We wandered aimlessly from the base most days. Walking south brought us into De Negen Straatjes (or, the Nine Streets) – a grid of cobbled lanes lined with independent boutique shops and restaurants. A little further east, Centrum beckoned with its layered chaos – great for a dose of energy but even better to leave behind. One day we strolled all the way to De Pijp and back – which is about 40 minutes each way on foot, each way, from our flat. We stopped along canals for people-watching, found some new wardrobe stables in second-hand shops, and of course, headed to Rudi’s for the city’s freshly made stroopwafels (you’ll smell the sugar from a few blocks away). Eventually we visited the Red Light District, but only as a deliberate afterthought – midday, on our last full day. It was exactly as expected: loud, blinking, and buzzing with tourists.

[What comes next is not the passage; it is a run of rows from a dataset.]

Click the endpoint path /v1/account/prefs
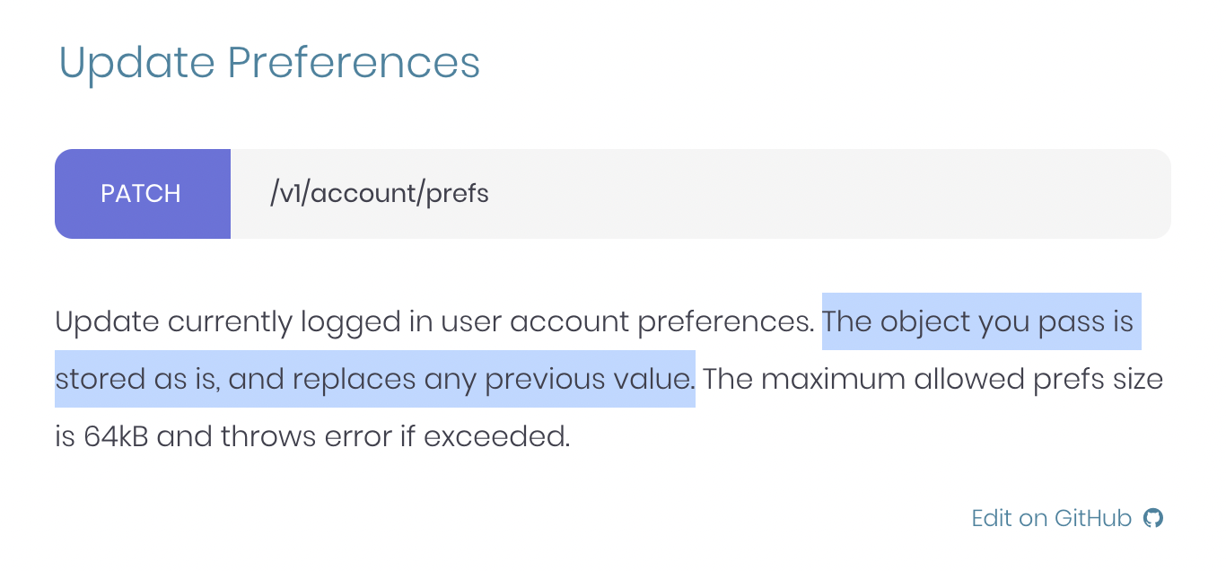The image size is (1226, 571). coord(378,193)
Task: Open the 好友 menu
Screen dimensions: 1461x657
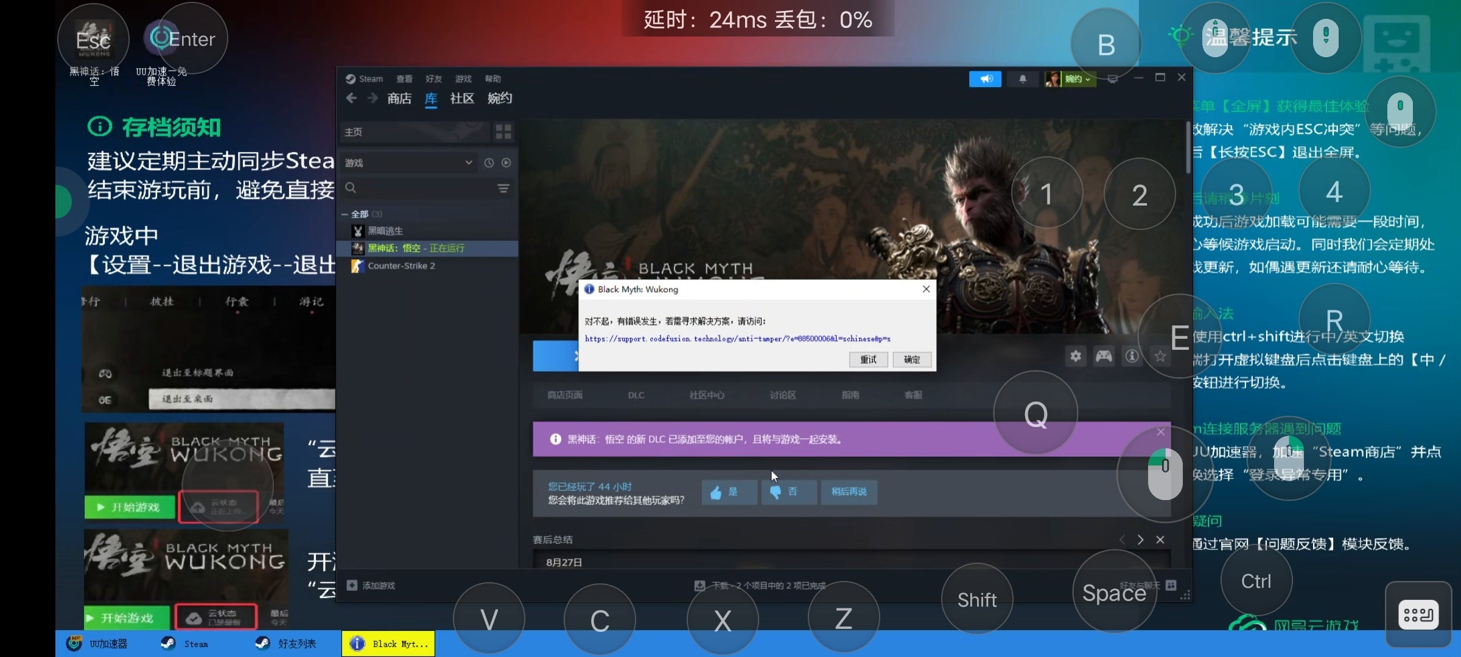Action: click(x=433, y=79)
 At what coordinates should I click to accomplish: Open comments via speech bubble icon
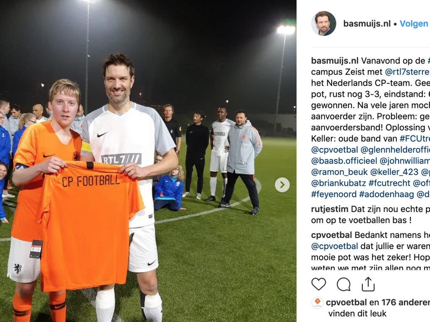(x=343, y=284)
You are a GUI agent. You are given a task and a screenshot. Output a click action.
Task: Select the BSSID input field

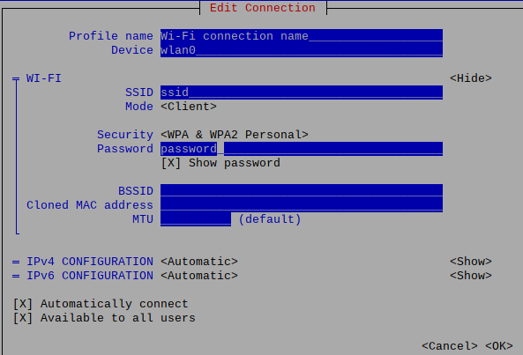point(302,191)
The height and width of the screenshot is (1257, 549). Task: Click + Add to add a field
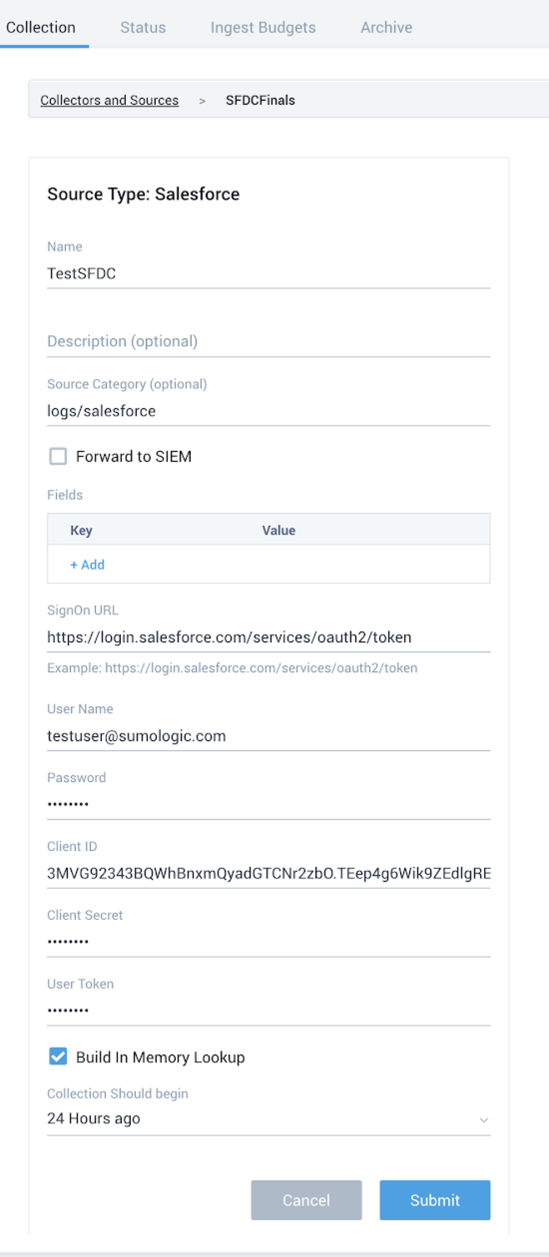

A fine contrast, perhaps—we realised just how much we valued the quieter, more authentic rhythm of our days near the Airbnb.
Less than a 10-minute walk to some of the neighbourhood’s buzziest, highly-acclaimed restaurant and lounge spaces, evenings were simple and memorable. One night we stumbled into Calisto for an intimate, slow-paced, and mouth-watering dinner. Café Parlotte was one of the most memorable meals – with an incredible clam dish and thoughtful wine list. A few doors down, Sins of Sal was top-notch for unique, craft cocktails. With a large open facade and alluring red-hued light, we were captivated by the dark and moody vibe – as well as the friendliness of the owner who gave us a huge list of nearby recommendations.
Amsterdam is an easy city to fall in love with, but staying in trendy Jordaan makes it even easier. And perhaps it was waking up in our tastefully-designed, light-filled abode – but life moved refreshingly slowly on our Airbnb’s street of Lindengracht. It was easy to notice laundry lines, corner florists, and a wine glass left on a windowsill. This quaint base offers the best of both worlds: the convenience of being close to the city’s main attractions and the luxury of a quiet, comfortable space to return to at the end of the day. If you’re looking for an easy, breezy, and simply stylish home to explore Amsterdam, this oasis of an Airbnb is the kind of place you’ll want to return to again and again.